U.S. Landmarks Built By Tradesmen

Every summer, the United States celebrates its birthday on the Fourth of July. Fireworks and barbeque are a festive way to recognize America’s independence, heritage and cultural landmarks. But a quick look around the nation’s cities and neighborhoods proves our country’s history is still being written—thanks to the trade industry.

 

America’s buildings, bridges, roads, landmarks and homes wouldn’t exist without skilled tradesmen and tradeswomen who are essential to society and the economy. Here’s a look at the trades that built America’s most famous landmarks.

 

Trades Building America

Skilled trade workers keep America running. Individuals in the trade industries have worked together for more than two centuries in America. They install, maintain, repair, engineer and construct buildings we use every day and landmarks that hold cultural significance. Trades people work on construction jobsites, with trade-specific crews such as:

  • Plumbers, pipefitters, steamfitters
  • Electricians
  • Stone and brick masons
  • Carpenters
  • Glaziers
  • Welders, cutters and solderers
  • Fabricators
  • Mechanical technicians
  • Roofers

 

Notable U.S. Landmarks in America

 

Trade workers build and maintain every day necessities, such as cars, homes, bridges and schools. Sometimes, their hard work results in well-known landmarks that are recognized and appreciated around the world for their craftsmanship, ingenuity and design. In fact, builders and tradesmen helped construct some of the most famous landmarks in the USA:

  1. Empire State Building – Completed in 1931, this New York City skyscraper took 3,400 tradesmen to build. It stood 1,250 feet and was the world’s tallest building until 1970.

__________________________________________________

■ Given request A ■
According to the landmarks article, how many tradesmen did it take to build the Empire State Building?
■ Given request B ■
Repeat the landmarks article from "Trade workers build" up to and including "building until 1970.".
You won't need the listing.

■ Available data ■
__________________________________________________

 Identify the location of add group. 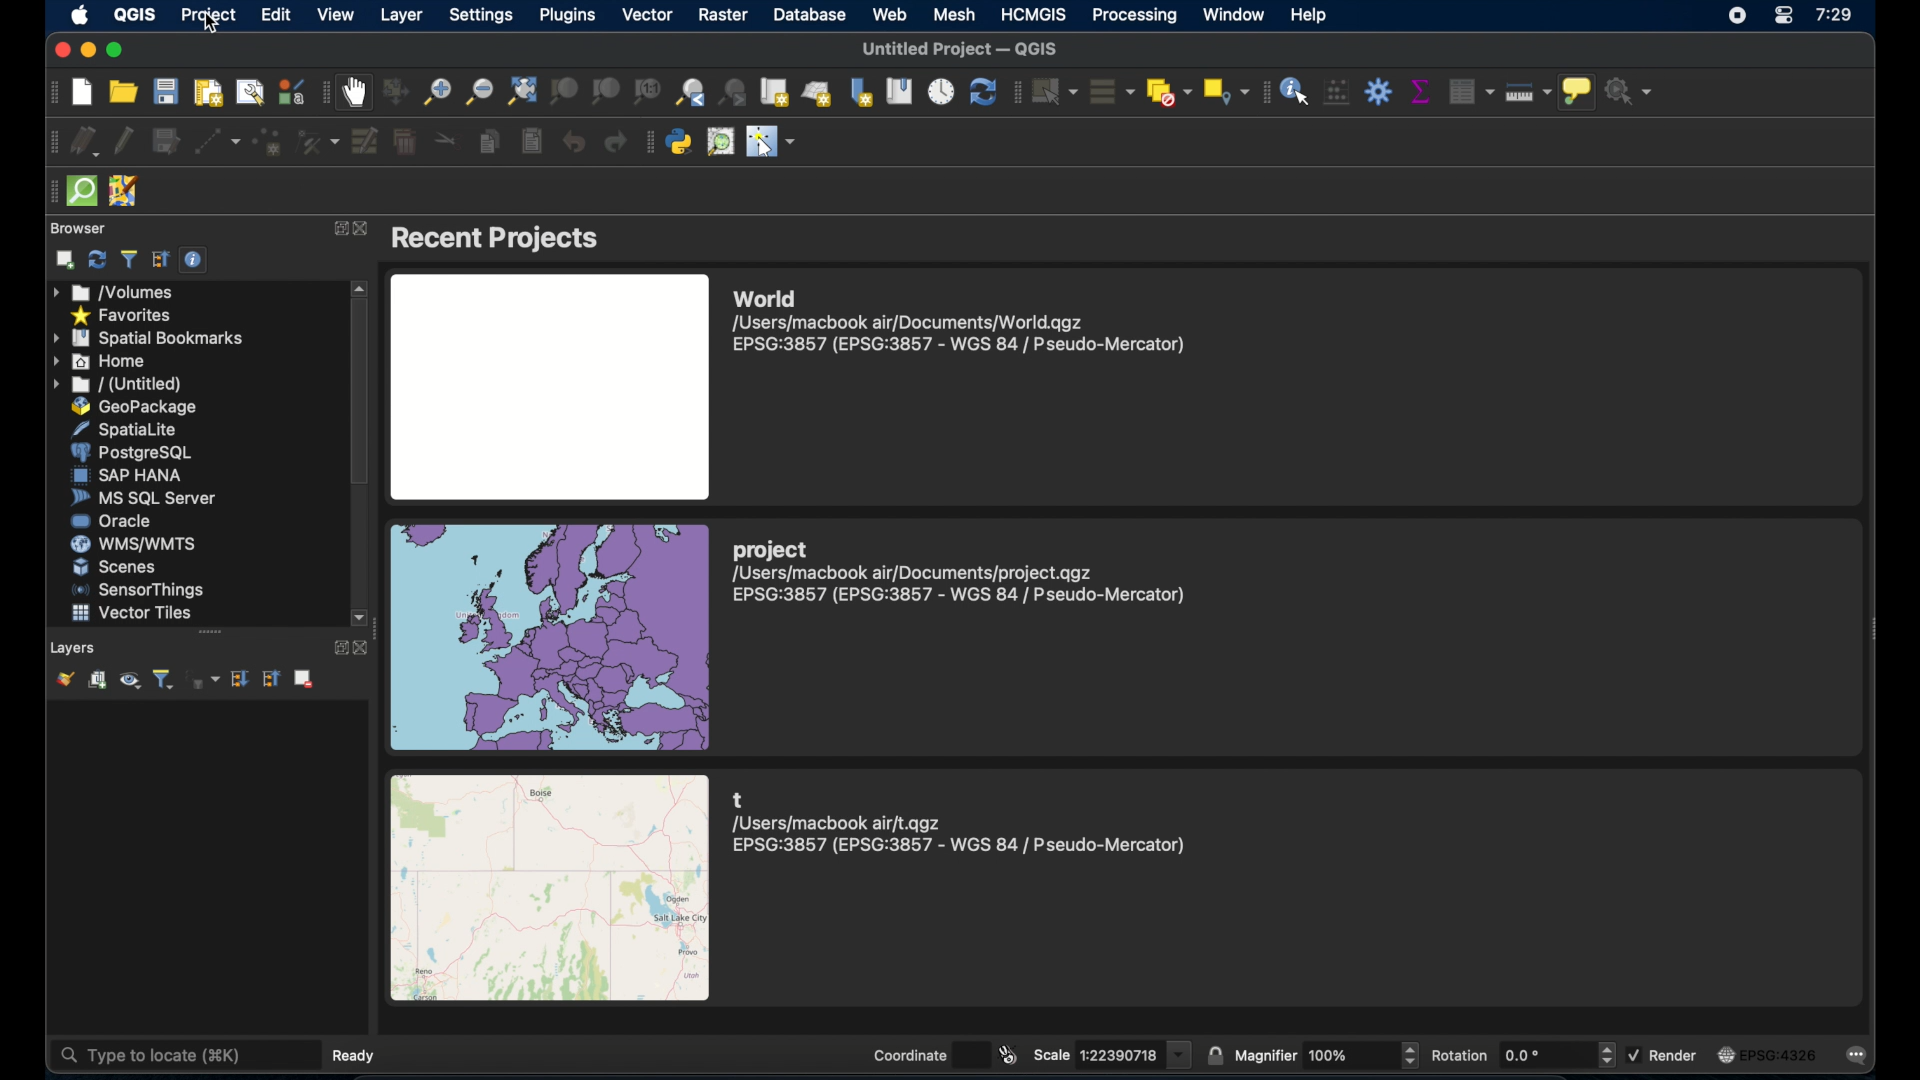
(97, 681).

__________________________________________________

■ Written answer A ■
3,400 tradesmen

■ Written answer B ■
Trade workers build and maintain every day necessities, such as cars, homes, bridges and schools. Sometimes, their hard work results in well-known landmarks that are recognized and appreciated around the world for their craftsmanship, ingenuity and design. In fact, builders and tradesmen helped construct some of the most famous landmarks in the USA:

  1. Empire State Building – Completed in 1931, this New York City skyscraper took 3,400 tradesmen to build. It stood 1,250 feet and was the world’s tallest building until 1970.